The new 5G radio network standard is the talk of the town worldwide - especially in the private mobile communications sector. But it opens up numerous new possibilities, especially for wireless, flexible and fast communication. Fraunhofer in Lemgo, together with the Institute for Industrial Information Technology (inIT) of TH OWL, is therefore now operating one of the first private 5G networks ever: The aim is new industrial applications and business models for automation and production. After all, reliability, security and speed are the key issues here.
Inconspicuous at first: an official certificate from the German Federal Network Agency, a base station with an antenna, a radio measuring station and a transport robot that looks like a remote-controlled car. What the three Lemgo scientists are showing, however, could be the data communication of the future in manufacturing companies: At SmartFactoryOWL, a joint initiative of Fraunhofer IOSB-INA and TH OWL, one of the first private 5G networks has been in operation since March. Today, this technology is considered to have the characteristics that the widely used WLAN and the previous mobile radio systems cannot offer: a guaranteed transmission quality with firmly defined bandwidths and transmission times. With the new 5G network, the Lemgo site is once again demonstrating its pioneering role in industrial communications. Prof. Jürgen Jasperneite, head of Fraunhofer IOSB-INA, is pleased about the new equipment in the Lemgo research and demonstration factory: "Two weeks ago, we received the frequency allocation and the operating permit from the Federal Network Agency for a private network. Now we have the corresponding hardware for the 5G base station and core network in-house, so that we can work on and test a wide variety of use cases together with partners in research and industry projects from now on."
5G: Flexible resource assurance for industrial applications
What is special about 5G wireless technology is that it is suitable for applications that require transmission or response times of less than a thousandth of a second. In contrast to WLAN, the main advantage is that the so-called quality of service (speed and transmission time) can be guaranteed with the help of "network slicing". This gives the operator of a "private" 5G network complete control over the available resources and a high degree of flexibility. Together with a computing cluster (edge computing) already present at SmartFactoryOWL, a test bed exists for many real-time applications.

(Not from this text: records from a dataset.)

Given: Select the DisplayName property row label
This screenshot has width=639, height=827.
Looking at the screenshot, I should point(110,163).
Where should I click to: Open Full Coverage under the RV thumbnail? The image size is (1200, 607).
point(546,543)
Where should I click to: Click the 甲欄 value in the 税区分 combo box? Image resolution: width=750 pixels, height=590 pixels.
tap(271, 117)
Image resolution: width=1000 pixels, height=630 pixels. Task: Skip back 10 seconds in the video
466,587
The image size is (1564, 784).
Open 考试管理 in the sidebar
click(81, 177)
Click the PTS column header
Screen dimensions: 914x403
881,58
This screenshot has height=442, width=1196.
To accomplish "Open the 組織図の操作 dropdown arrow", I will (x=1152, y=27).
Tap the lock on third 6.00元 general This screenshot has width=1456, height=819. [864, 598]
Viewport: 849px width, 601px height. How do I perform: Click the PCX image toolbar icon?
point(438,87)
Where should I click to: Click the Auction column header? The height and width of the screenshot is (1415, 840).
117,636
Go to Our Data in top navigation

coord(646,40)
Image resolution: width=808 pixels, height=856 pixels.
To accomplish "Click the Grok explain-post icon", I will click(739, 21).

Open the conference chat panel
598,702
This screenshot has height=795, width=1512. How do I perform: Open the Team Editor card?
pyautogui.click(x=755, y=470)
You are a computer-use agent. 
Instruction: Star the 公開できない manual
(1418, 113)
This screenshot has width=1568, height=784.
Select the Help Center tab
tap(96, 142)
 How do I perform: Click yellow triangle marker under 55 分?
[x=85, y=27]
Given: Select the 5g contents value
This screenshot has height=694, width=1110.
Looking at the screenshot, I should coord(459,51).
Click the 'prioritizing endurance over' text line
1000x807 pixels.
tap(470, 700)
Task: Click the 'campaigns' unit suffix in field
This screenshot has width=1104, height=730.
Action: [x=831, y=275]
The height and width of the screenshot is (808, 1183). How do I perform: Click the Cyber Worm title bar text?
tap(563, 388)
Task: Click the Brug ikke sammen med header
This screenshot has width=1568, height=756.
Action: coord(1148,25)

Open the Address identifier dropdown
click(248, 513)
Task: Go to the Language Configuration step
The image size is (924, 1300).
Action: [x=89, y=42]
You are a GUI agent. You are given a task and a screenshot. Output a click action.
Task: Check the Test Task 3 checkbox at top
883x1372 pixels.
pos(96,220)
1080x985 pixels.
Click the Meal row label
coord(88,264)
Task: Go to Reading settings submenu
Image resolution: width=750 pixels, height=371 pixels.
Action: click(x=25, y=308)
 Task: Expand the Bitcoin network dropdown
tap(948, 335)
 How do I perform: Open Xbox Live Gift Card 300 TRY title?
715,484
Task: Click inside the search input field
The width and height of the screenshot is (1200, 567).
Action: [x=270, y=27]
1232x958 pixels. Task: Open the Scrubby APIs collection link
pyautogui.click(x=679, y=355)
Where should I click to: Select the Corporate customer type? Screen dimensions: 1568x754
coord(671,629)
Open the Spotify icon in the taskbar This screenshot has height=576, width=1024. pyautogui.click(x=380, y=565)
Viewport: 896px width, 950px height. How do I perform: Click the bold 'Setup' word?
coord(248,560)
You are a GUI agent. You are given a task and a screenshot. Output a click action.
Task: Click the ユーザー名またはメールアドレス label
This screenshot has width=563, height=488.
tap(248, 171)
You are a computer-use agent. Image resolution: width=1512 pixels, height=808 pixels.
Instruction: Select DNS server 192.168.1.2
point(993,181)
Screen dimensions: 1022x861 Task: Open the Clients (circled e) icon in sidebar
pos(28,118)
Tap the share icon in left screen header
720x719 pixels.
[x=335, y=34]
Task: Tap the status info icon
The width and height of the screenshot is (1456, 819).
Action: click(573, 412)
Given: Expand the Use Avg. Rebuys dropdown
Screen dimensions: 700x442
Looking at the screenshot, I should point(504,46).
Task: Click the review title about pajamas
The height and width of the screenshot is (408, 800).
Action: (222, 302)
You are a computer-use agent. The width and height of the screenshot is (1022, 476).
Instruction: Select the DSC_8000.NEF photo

One application area for 5G in industry is the control of mobile robots or the remote control of automated machines and systems. Another example is driverless transport systems in intralogistics, whose control can be bundled, from a computing cluster in the factory. "All data-intensive applications with high bandwidth requirements, e.g. virtual reality or Big Data applications - in product start-up phases or service cases, will find a suitable technology in 5G," summarizes Jasperneite.